## Task requirements
With pictures left out, set down exactly the lines from the line containing "You are a computer-use agent. 941x550 pixels." through the last line of the data.

## Records to use
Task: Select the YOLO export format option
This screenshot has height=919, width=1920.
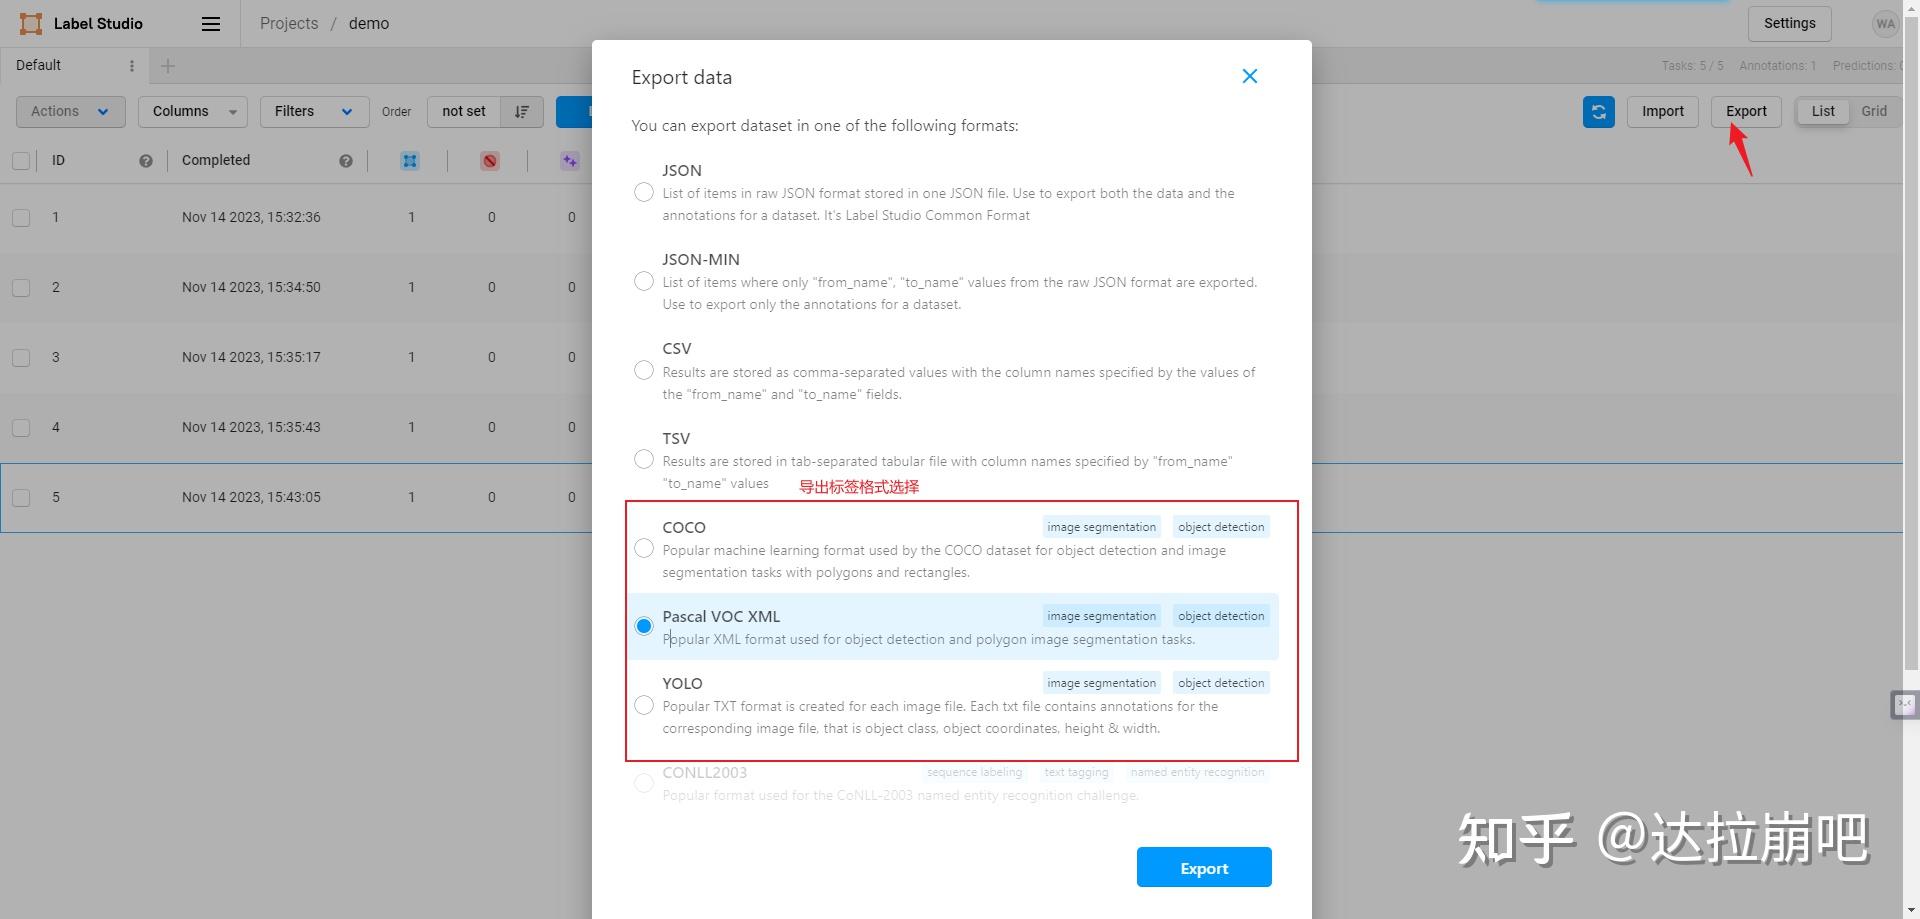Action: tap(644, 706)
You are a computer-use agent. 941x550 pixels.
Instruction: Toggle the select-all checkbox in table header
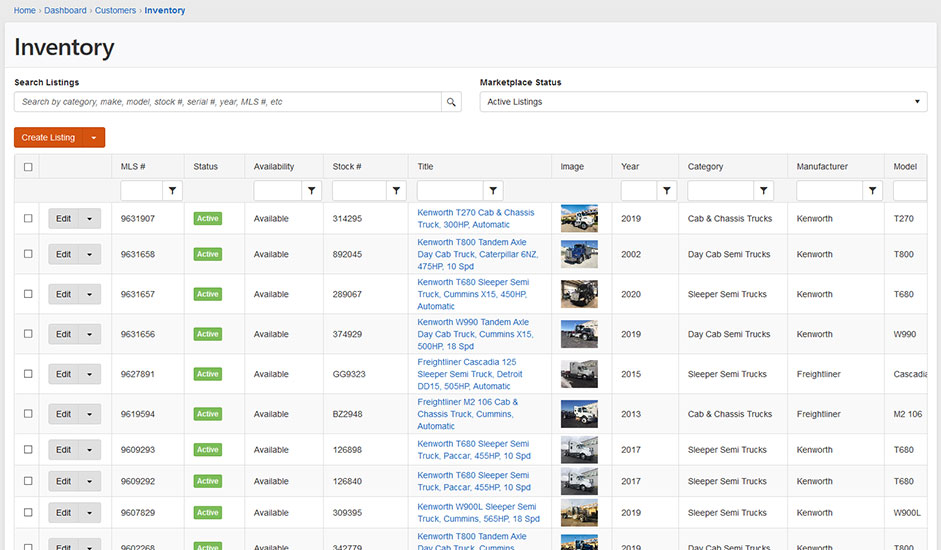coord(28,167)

## Written solution
You are a computer-use agent. 941x550 pixels.
Instruction: Toggle the select-all checkbox in table header
coord(28,167)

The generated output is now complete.